**** Supplied information ****

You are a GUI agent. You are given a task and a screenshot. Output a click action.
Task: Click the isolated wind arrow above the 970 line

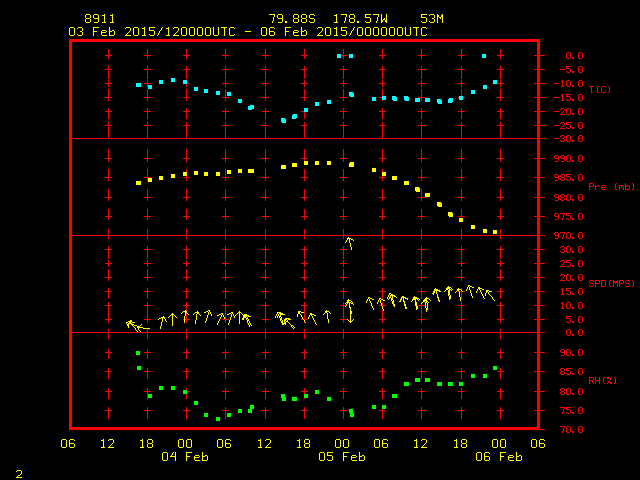349,242
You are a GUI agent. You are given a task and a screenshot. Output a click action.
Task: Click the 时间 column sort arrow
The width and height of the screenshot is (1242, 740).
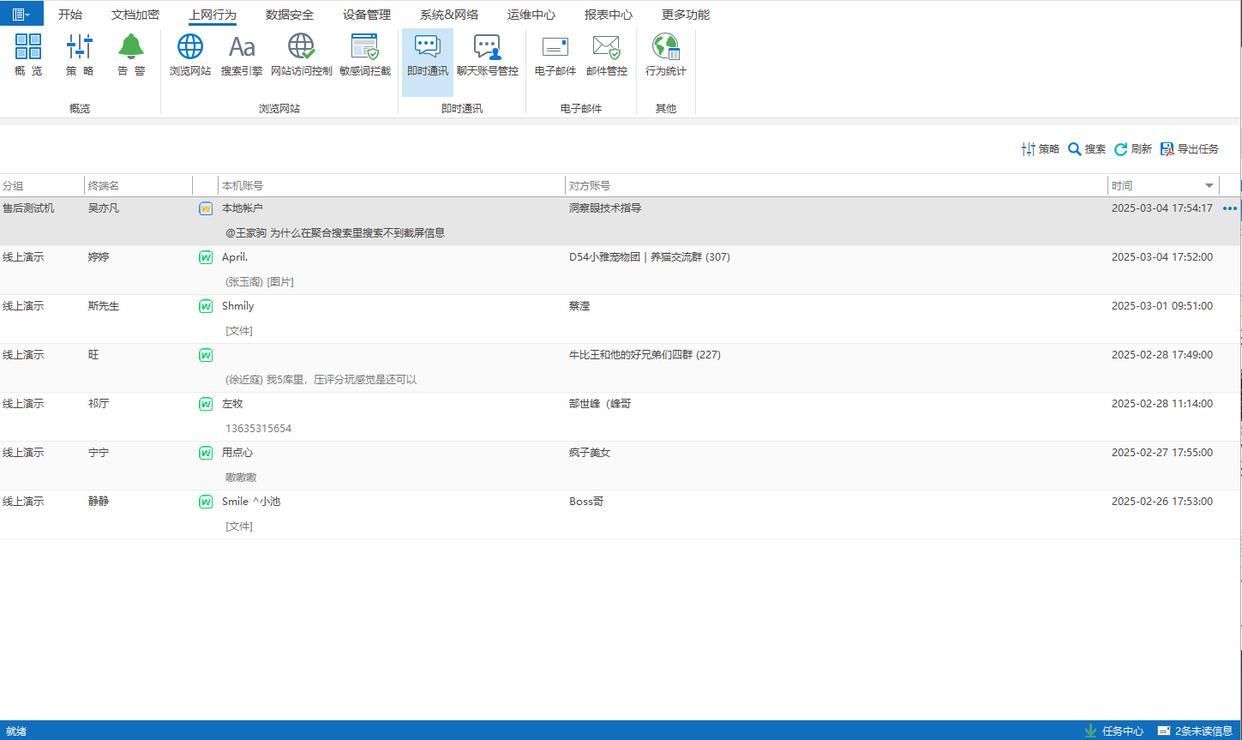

****

_What the task requires_
Please hand back every entry above exactly, with no images in the copy.

_Answer below_
You are a GUI agent. You are given a task and a screenshot. Output a click action.
Task: Click the isolated wind arrow above the 970 line

349,242
You are a GUI agent. You are given a task and a screenshot. Output a click action.
Task: Click the 时间 column sort arrow
The width and height of the screenshot is (1242, 740).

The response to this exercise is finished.